Tips & tricks for installing and running ICS products

DKIM deployed on my mail servers

Tom Bosmans  16 June 2017 10:40:42
After moving my server to a new physical box (and new IP Address), some of the more difficult large mail systems started rejecting mail from my domains.
Google was OK with my mails, although not ecstatic, but Yahoo and especially Microsoft considered my systems dangerous apparently.

I googled around, found a lot of crap information, but resolved the issue and improved my mail setup in the end.  Turned out that I should be using TLS (for secure smtp) and DKIM (DomainKeys Identified Mail - http://dkim.org/ )


The bad stuff


- There's a lot of links advising you to use Return Path (ao. here :  https://blog.returnpath.com/google-is-failing-your-perfectly-good-dkim-key-and-why-thats-a-good-thing/)
Don't invest time here.  It's a service for spammers, I would say (they call it "email marketing").  You need to register and likely never get a response anyway.  
- Domino does not support DKIM natively, and likely never will (http://www-01.ibm.com/support/docview.wss?uid=swg21515751)
- Microsoft (with all their domains - hotmail.com, outlook.com, ...) are very tricky
- Yahoo is difficult as well, but should you care ?  You shouldn't be using Yahoo mail anyway these days.
- MailScanner breaks DKIM, so requires changes in the configuration (the problem being that it
It's a little tricky to find out all the details - because most test tools identify that "dkim is working", while google complains ....
- Postfix works with Letsencrypt certificates, but again , the information on the internet is sometimes incorrect or incomplete at best.
- DKIM relies on DNS configuration, and that can be tricky (depending on your DNS provider or your DNS server)

The good information


- Postfix support DKIM through the opendkim milter add-on (http://www.opendkim.org/)
- testing DKIM can be done using a tool like this  : http://www.appmaildev.com/en/dkim  
Very handy, fast, easy, no registration.
- the proof is in the pudding, and sending mail to gmail.com (Google) actually shows the information nice and tidy.
- Letsencrypt and Postfix work together nicely once the setup is done correctly.


Let's get to work


So what I had to do, in a nutshell :


  • Change my Domino configuration , so also send outgoing mail through Postfix.  This is as simple as setting the "Relay host for messages leaving the local internet domain".
    This is necessary, to allow opendkim to sign the outgoing mails as well.
    Relay host for messages leaving the local internet domain: mail.gwbasics.be



  • Configure Postfix - add the milter for dkim (and configure TLS with LetsEncrypt) in main.cf
  • Configure MailScanner  - apply the settings that are in the configuration file, that mention dkim.
  • Configure opendkim (generate the keys)
  • Configure DNS (create a new TXT record for the key you created.  In general, you can use "default", and you require a record for default._domainkey. )
  • Verify your key using opendkim-testkey
  • Test the DNS entry (eg. using http://dkimcore.org/tools/keycheck.html , or using host (eg. host -t txt default._domainkey.gwbasics.be)
  • Test the mails you send out (use  http://www.appmaildev.com/en/dkim  ).  Or use gmail to check.
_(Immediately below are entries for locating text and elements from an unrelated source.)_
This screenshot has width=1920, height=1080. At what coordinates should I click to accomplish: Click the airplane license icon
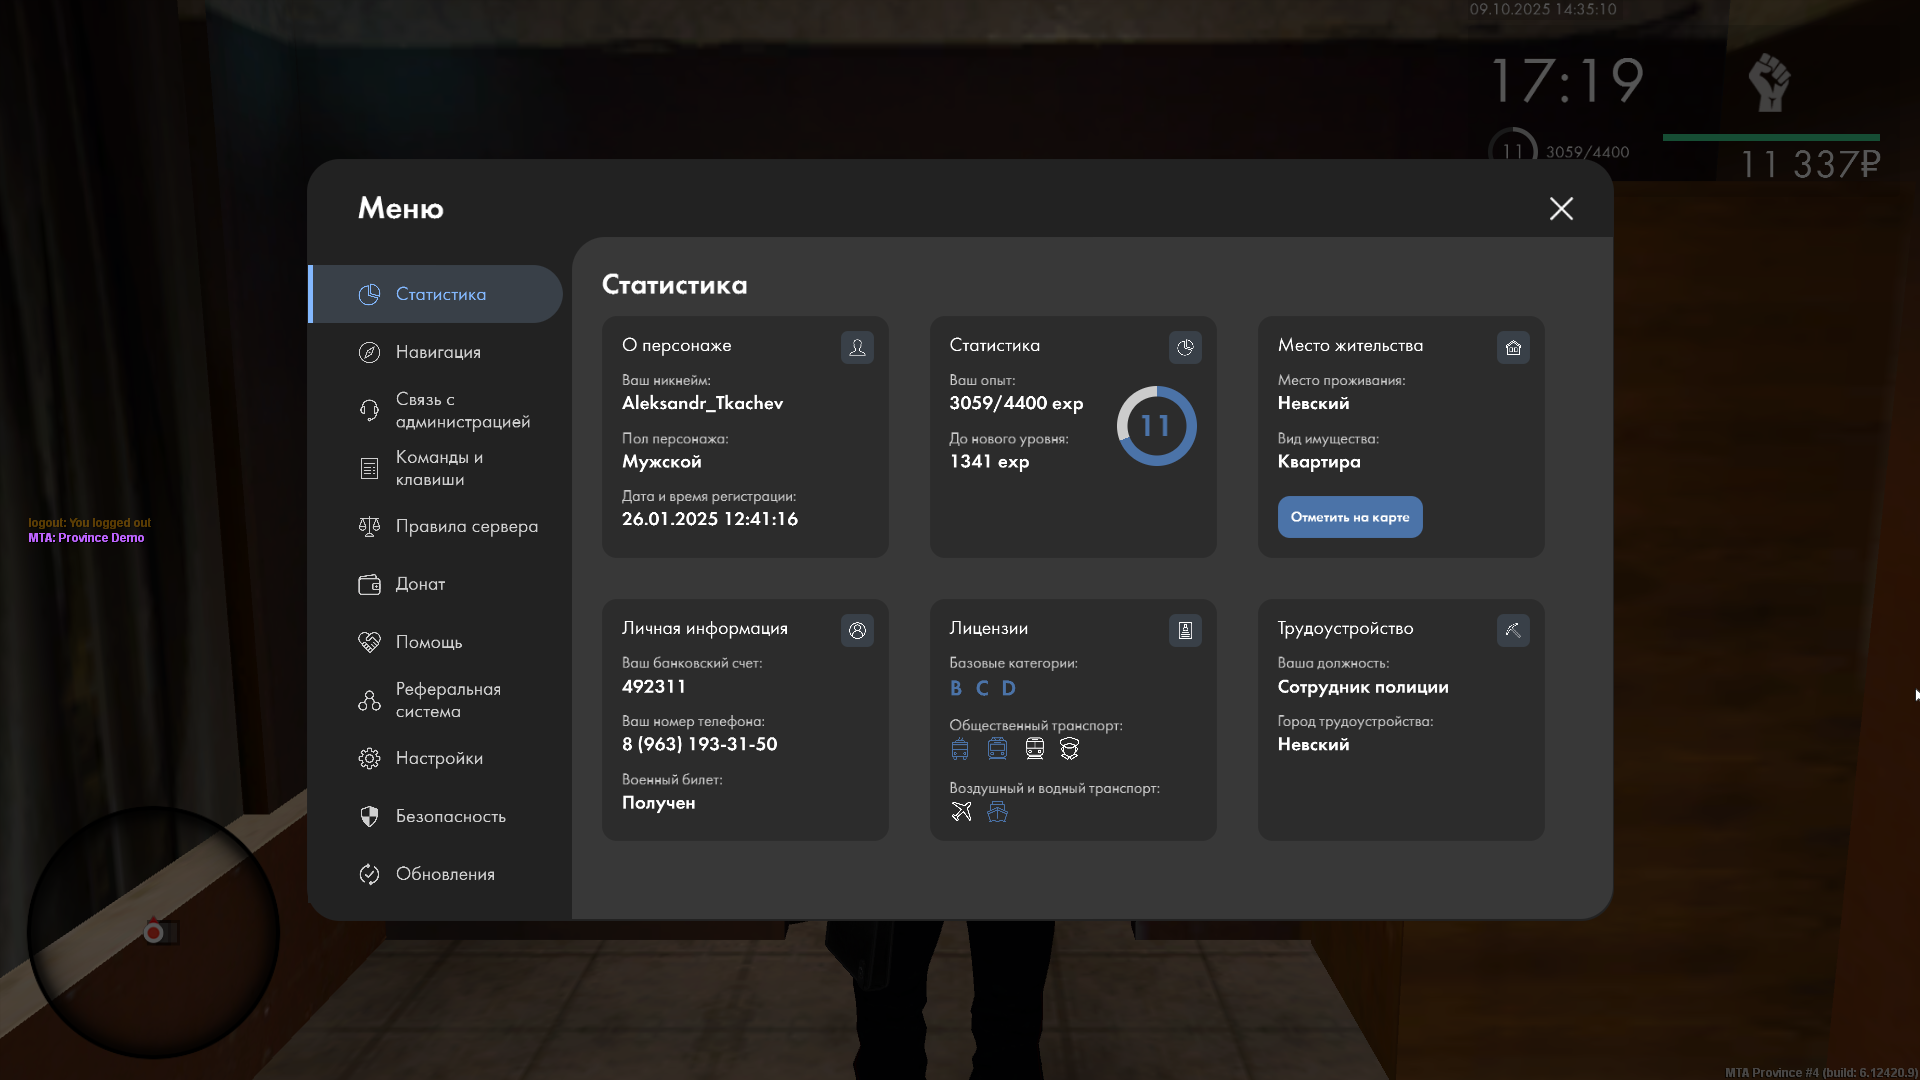click(961, 812)
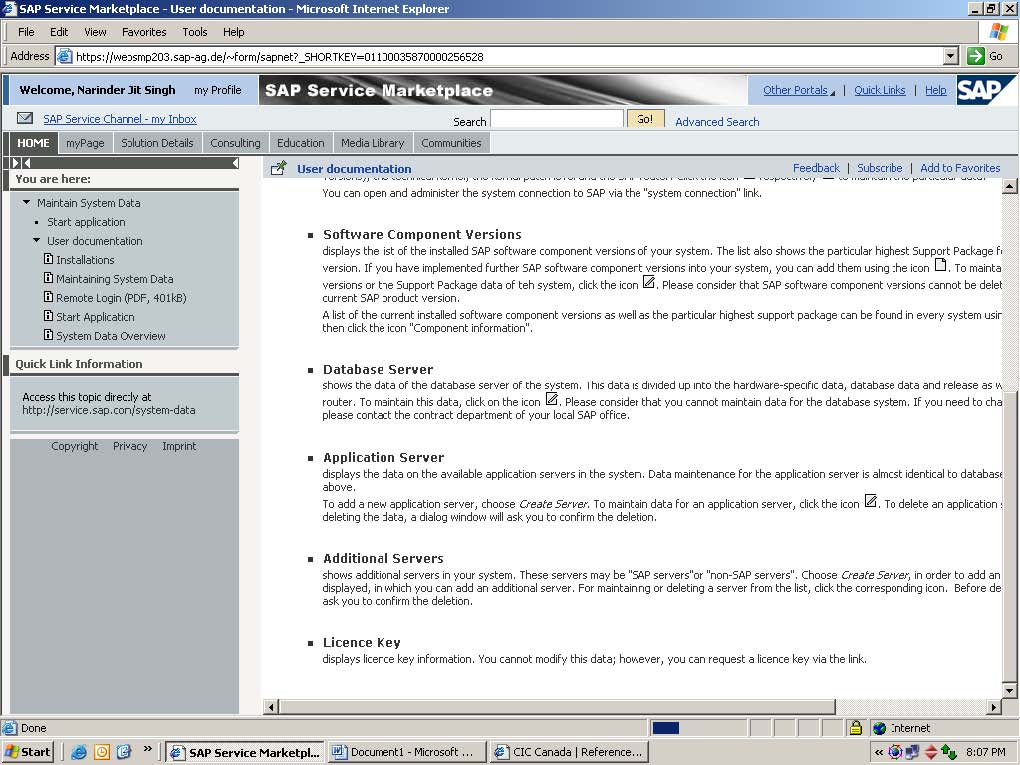Switch to the Media Library tab

[x=372, y=142]
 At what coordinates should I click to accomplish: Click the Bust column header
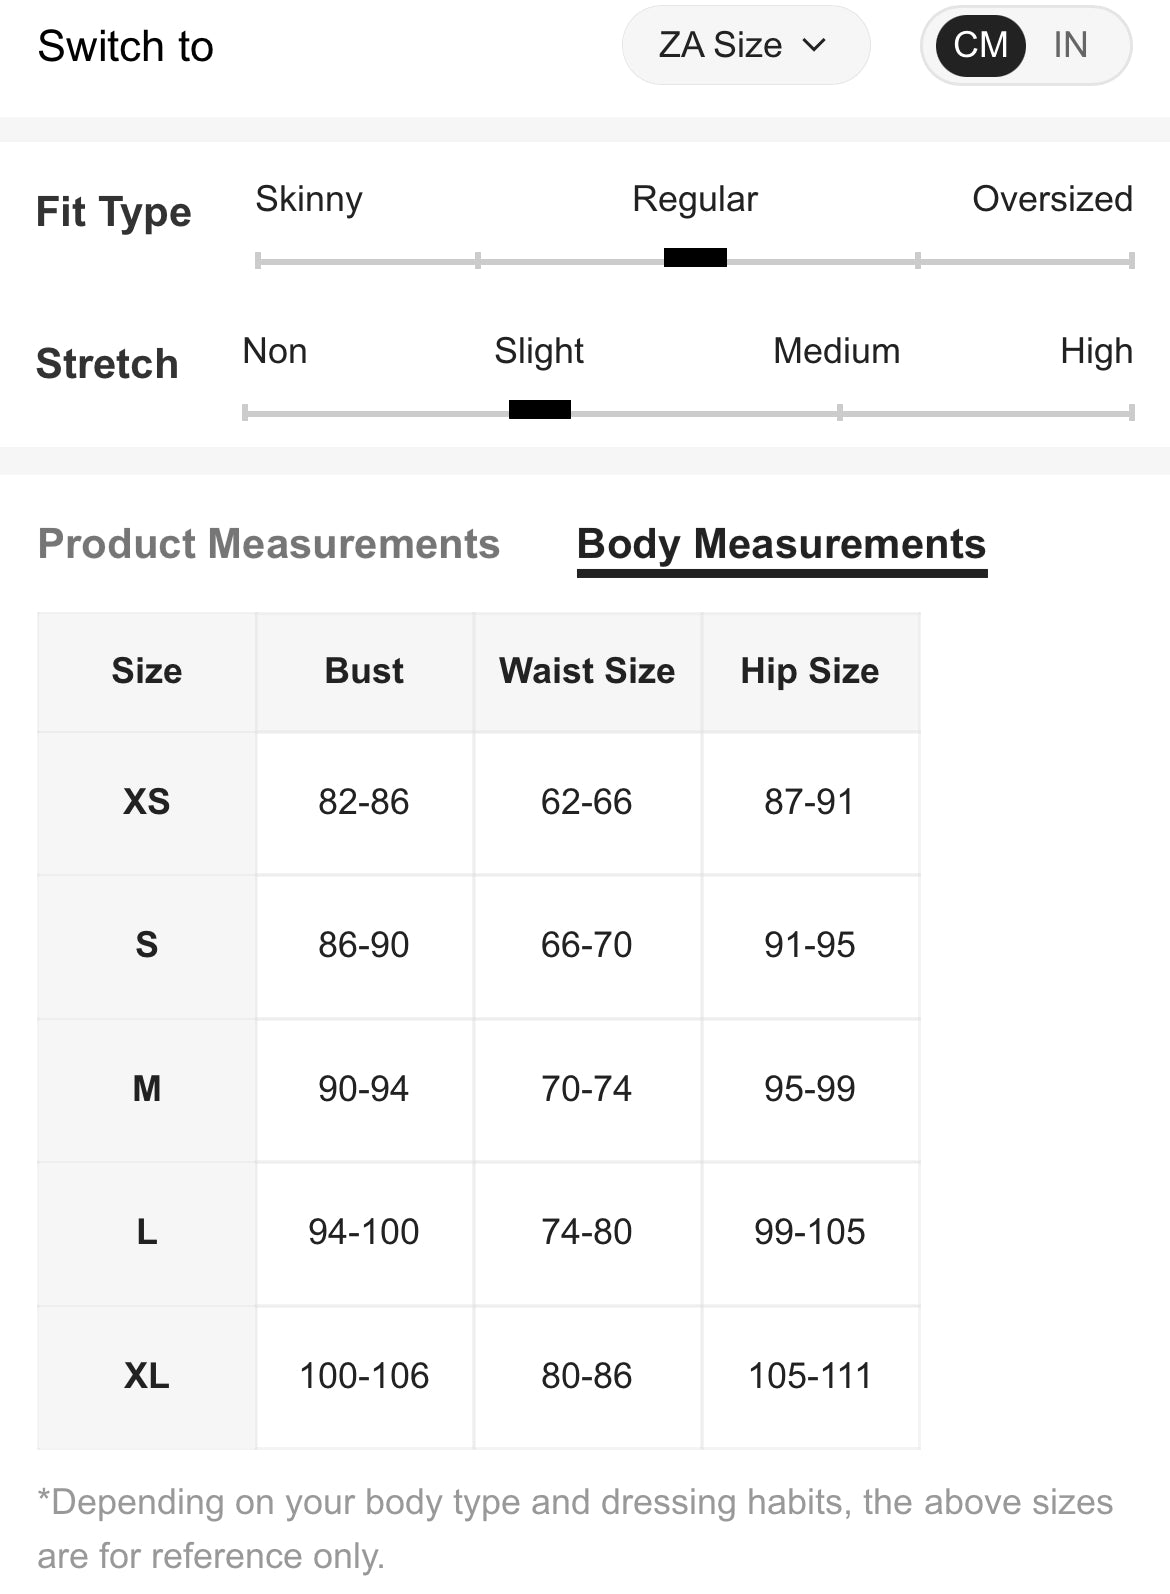364,671
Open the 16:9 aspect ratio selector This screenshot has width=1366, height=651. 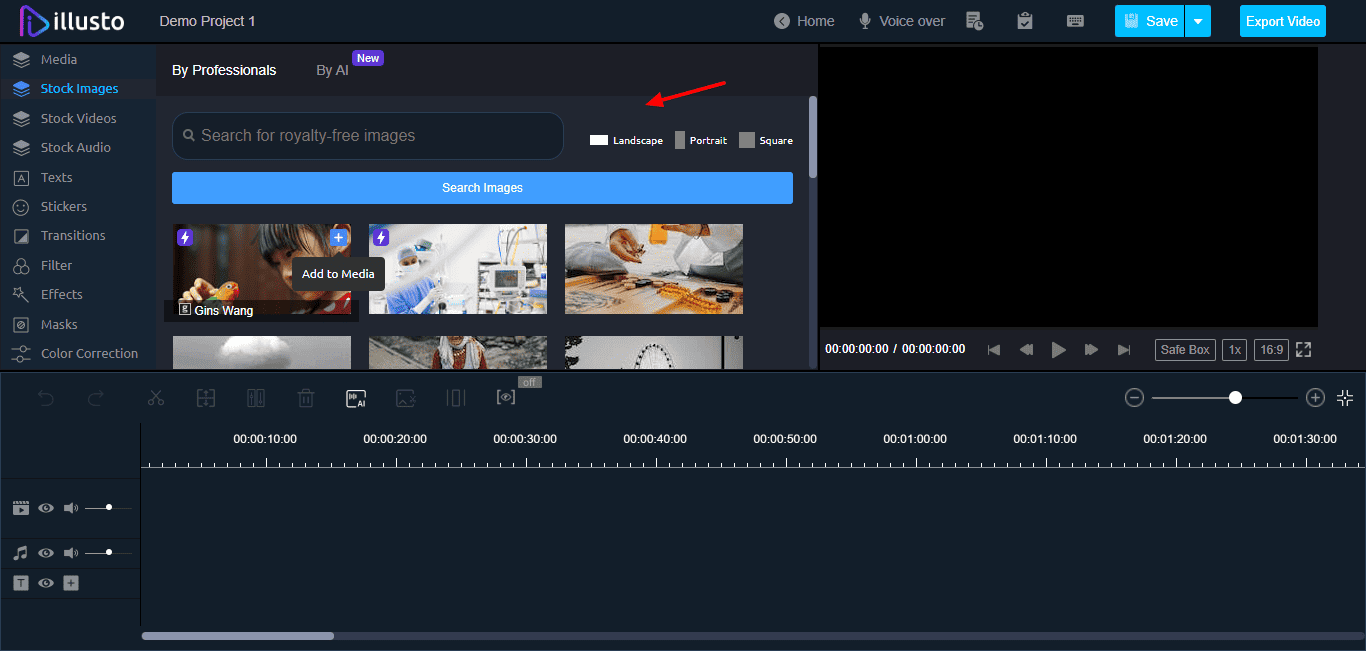coord(1271,350)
Use Gmail to check your settings


Gmail actually has the possibly by default to verify various settings.  
Next to the "to me", click the dropdown button.
In the case that you have set up DKIM correctly, it will show a "signed-by" line.  You can see TLS information here as well .
Image:DKIM deployed on my mail servers
Additionally, you can also go to "Show original"
Image:DKIM deployed on my mail servers
This will show the source of the  email, and has a summary header that contains important information.
As you can see  , it shows that DKIM has PASS.  If it says something else here, you need to go back to the drawing board.
Image:DKIM deployed on my mail servers

This can contain a lot more options, btw.  If you use DMARC as well, it will show up here too.  For my domain, you see the SPF option.


Microsoft's domains



Once you're certain DNS is setup correctly and you're no open relay, you can easily contact Microsoft directly to unblock your mail server(s) here :
This immediatly works for hotmail.com, outlook.com and the other domains.

https://support.microsoft.com/en-us/getsupport?oaspworkflow=start_1.0.0.0&wfname=capsub&productkey=edfsmsbl3&locale=en-us&ccsid=636329734561893294

This took only a few hours in my case.